Reading parquet file error

I downloaded GBIF data from a .json file and uncompressed it, but when trying to use the data with phylonext, it can't read it properly...

# Download data based on the 
curl -Ssi \
  --user "$USER":"$PASSWORD" \
  -H "Content-Type: application/json" \
  -X POST -d @gbif_filters.json \
  https://api.gbif.org/v1/occurrence/download/request

# Check status
IDDOWNLOAD="myDownload_ID" # I have my download ID 
curl -Ss https://api.gbif.org/v1/occurrence/download/$IDDOWNLOAD | jq .

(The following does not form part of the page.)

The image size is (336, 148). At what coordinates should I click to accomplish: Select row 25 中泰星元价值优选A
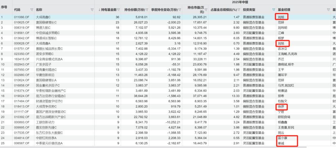tap(49, 144)
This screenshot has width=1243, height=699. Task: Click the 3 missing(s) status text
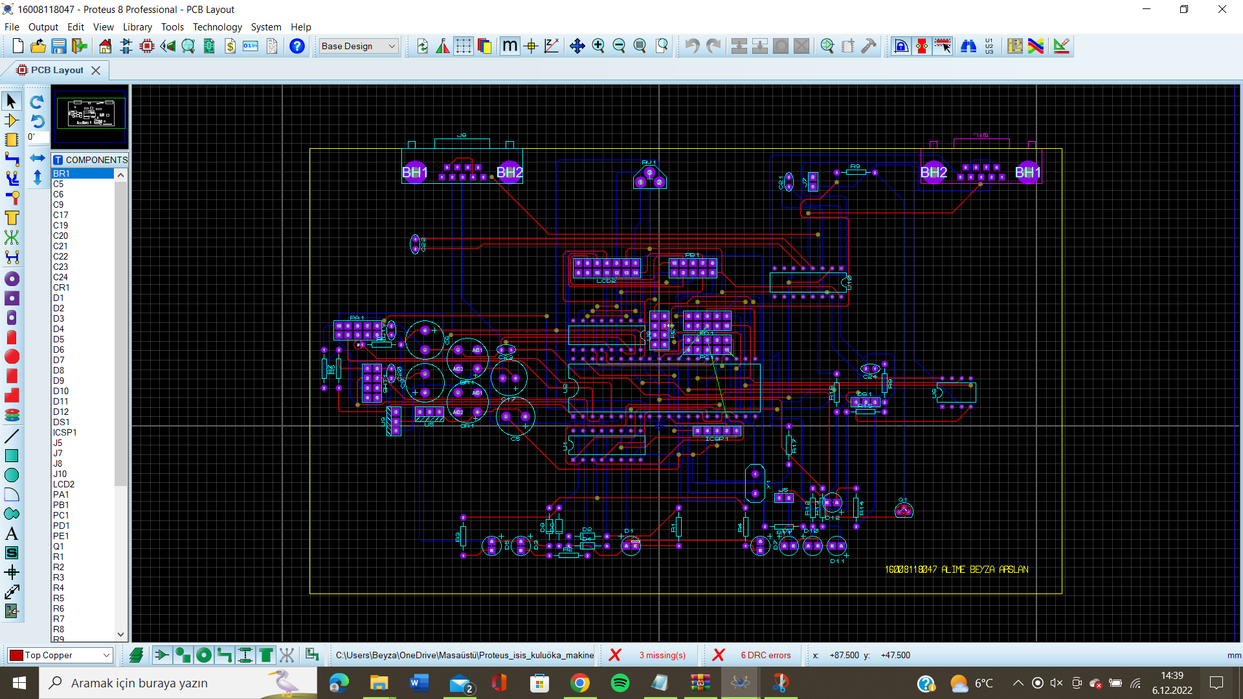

# Download the data locally
mkdir -p ~/Projects/phylonext/GBIF_dumps
cd ~/Projects/phylonext/GBIF_dumps

aria2c \
  https://api.gbif.org/v1/occurrence/download/request/$IDDOWNLOAD.zip \
  -o gbif_dump.zip

# unzip GBIF data 
unzip -d ~/Projects/phylonext/GBIF_dumps ~/Projects/phylonext/GBIF_dumps/gbif_dump.zip

Then run the pipeline

OUTPUTPHYLONEXT="$HOME/Projects/phylonext/analysis_1"
# Run the pipeline 
nextflow run vmikk/PhyloNext -r main \
  --input "$HOME/Projects/phylonext/GBIF_dumps/occurrence.parquet/" \
  --dbscan true  \
  --iterations 100  \
  --outdir "$OUTPUTPHYLONEXT" \
  -profile docker

N E X T F L O W   ~  version 25.04.2

Launching `https://github.com/vmikk/PhyloNext` [maniac_swirles] DSL2 - revision: 3d8eae09fd [main]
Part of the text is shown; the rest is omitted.